Huey Lewis and other 80's flashbacks

Steven Hyden's profile of Huey Lewis is another home run in his Grantland portfolio.  It's partly the proverbial trip down memory lane, and partly a subtle reminder that the "winners' history of rock and roll" still has a few unfinished chapters.  Where was the chapter about the hair metal bands who can play nostalgia shows to thousands of people from now until forever without ever releasing another new album?  Huey Lewis and the News had more top ten hits than almost any other band currently playing the so-called nostalgia circuit, so they're probably good to keep touring from now until forever and a half.

Lewis doesn't say anything particularly insightful in the interview, but he clearly understands his niche in the music industry.  He still plays up the same hard working bar band image that worked for him in the 80's and he knows how to play that role perfectly to the tune of filling concert halls with 2-3K happy concertgoers in medium sized towns basically any time he wants.  That kind of drawing power is nothing to sneeze at, almost indie bands would kill for that kind of steady income.  His little speech about making a new record -- "I don't know what a new record is anymore," Lewis says. "I think what we have to do is record it, and video the recording and make a YouTube clip." -- comes off a bit like granddad going on about those crazy kids these days and their internets.  But you can't claim that the man doesn't know exactly who he is and where he belongs in music in 2013.

The article mainly focused on the success of "Sports", but "Fore!" was huge as well.  It spawned five top ten hits, one more than "Sports", which is a remarkable number for any album in the 80's or any other decade.  They had a solid five year run as one of the top bands in pop music, which doesn't even include "Small World" and its few minor hits.  The synths on the title track were an obvious rip off of Prince's "1999" and "Perfect World" tried to be reggae (and fairly successfully too!), but at least they were trying something new and not standing in place like so many other 80's bands did as that decade came to a close.  However, it's not true, as Lewis claims, that rock stations wouldn't play their album in 1991 because grunge was breaking through and they couldn't be less cool.  Huey Lewis and the News were never cool.  They always looked totally out of place.  They were the hard working bass-drums-guitar-sax band who wore suits on the beach in their videos and always looked out of place (and a little bit too old to be there).  They never fit the mold of the plastic, image driven 80's band, it's just that their songs were generally too good to ignore.
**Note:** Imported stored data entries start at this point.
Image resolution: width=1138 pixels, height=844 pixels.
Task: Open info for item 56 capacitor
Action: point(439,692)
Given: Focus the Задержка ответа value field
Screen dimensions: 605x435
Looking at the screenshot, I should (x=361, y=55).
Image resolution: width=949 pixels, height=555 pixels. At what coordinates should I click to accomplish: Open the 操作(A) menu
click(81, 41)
An unexpected side effect of Hyden's article was my rediscovery of the "We Are the World" video, which I hadn't seen or heard in a million years, and has now been inexplicably stuck in my head for the past two days.  From there, I simply had to re-watch the Canadian famine relief record, "Tears Are Not Enough", and ... wow.
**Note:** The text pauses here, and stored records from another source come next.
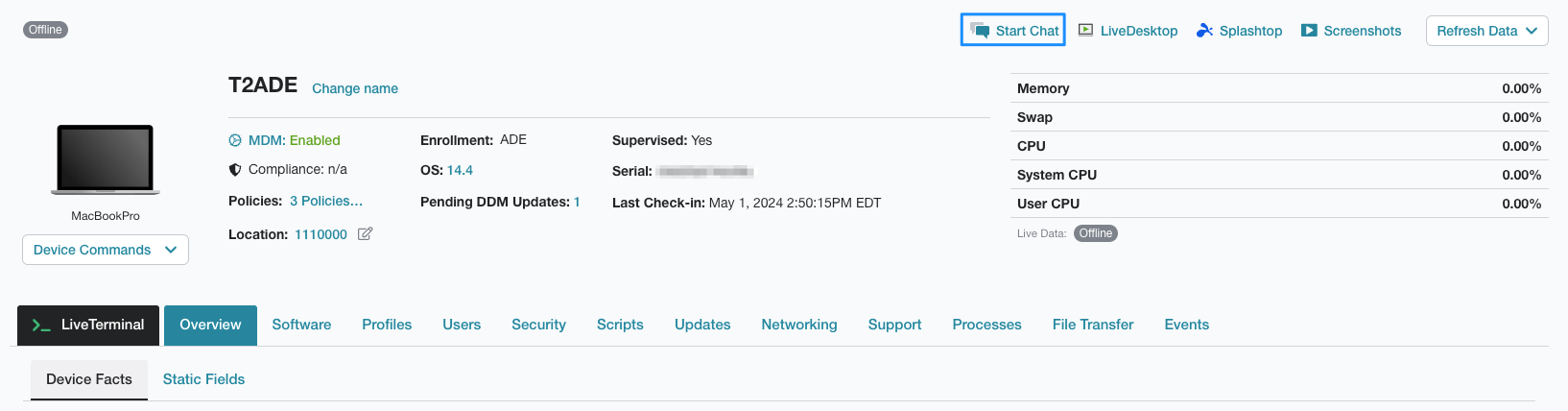Viewport: 1568px width, 411px height.
Task: Open the Security tab
Action: click(538, 325)
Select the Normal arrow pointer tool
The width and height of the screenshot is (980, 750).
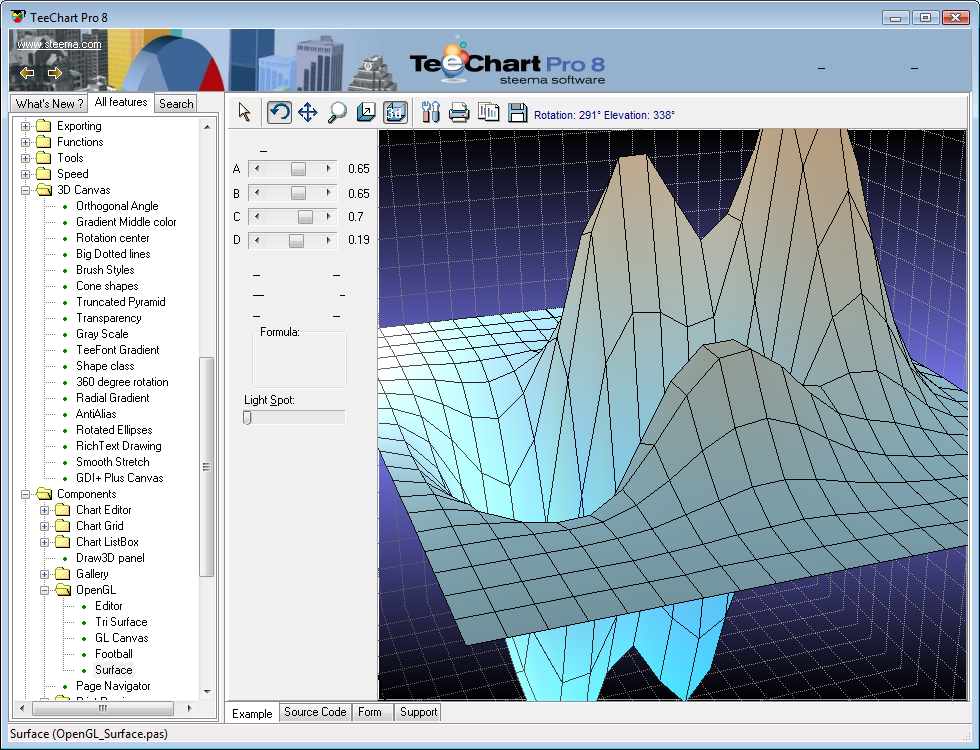click(x=245, y=113)
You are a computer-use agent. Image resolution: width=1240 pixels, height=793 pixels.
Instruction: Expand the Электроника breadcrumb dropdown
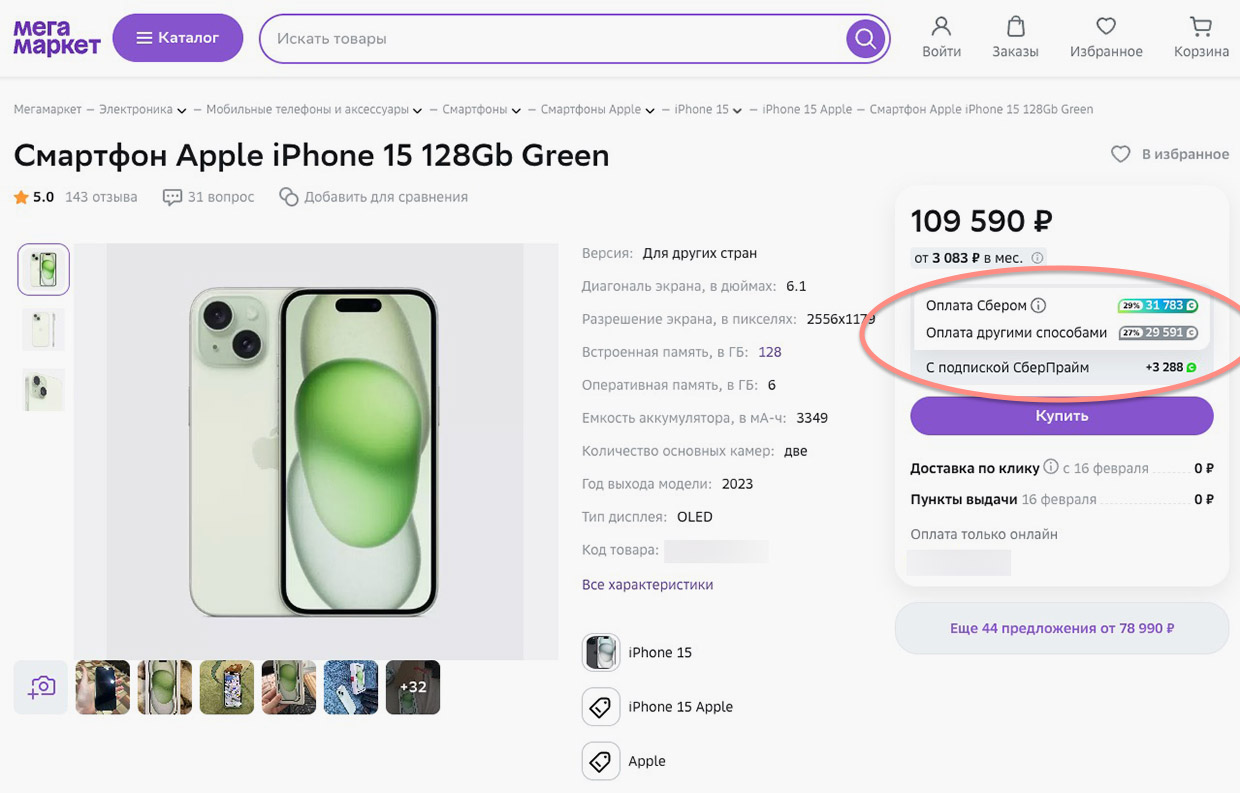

First of all, even South Park couldn't come up with a charity record parody as good as this one.  Out of all the charity records I've seen, I don't think any of them manage to piece together this kind of motley crew of oddities, pseudo stars, and people that look like they were beamed in from other planets to appear in the record.  In the latter category, Neil Young looks like he's in his own dreamworld separate from the rest, with his skullcap, long hair, sunglasses, and thin, reedy voice on a song that demands the corniest drama possible. Who convinced underground artists like Carole Pope and the famously reclusive Jane Siberry to show up?  You've got SCTV alumni, Paul Schaeffer, a few token lyrics in French, and Geddy Lee and Bryan Adams getting their vocals specially reverbed just for them.  "We Are The World" featured the biggest superstars in music at the time, but "Tears Are Not Enough" leads off with Gordon Lightfoot, Burton Cummings, and Anne Murray.  Lightfoot is and will forever be awesome, but you'll be hard pressed to find three more quintessentially Canadian cultural icons/punchlines.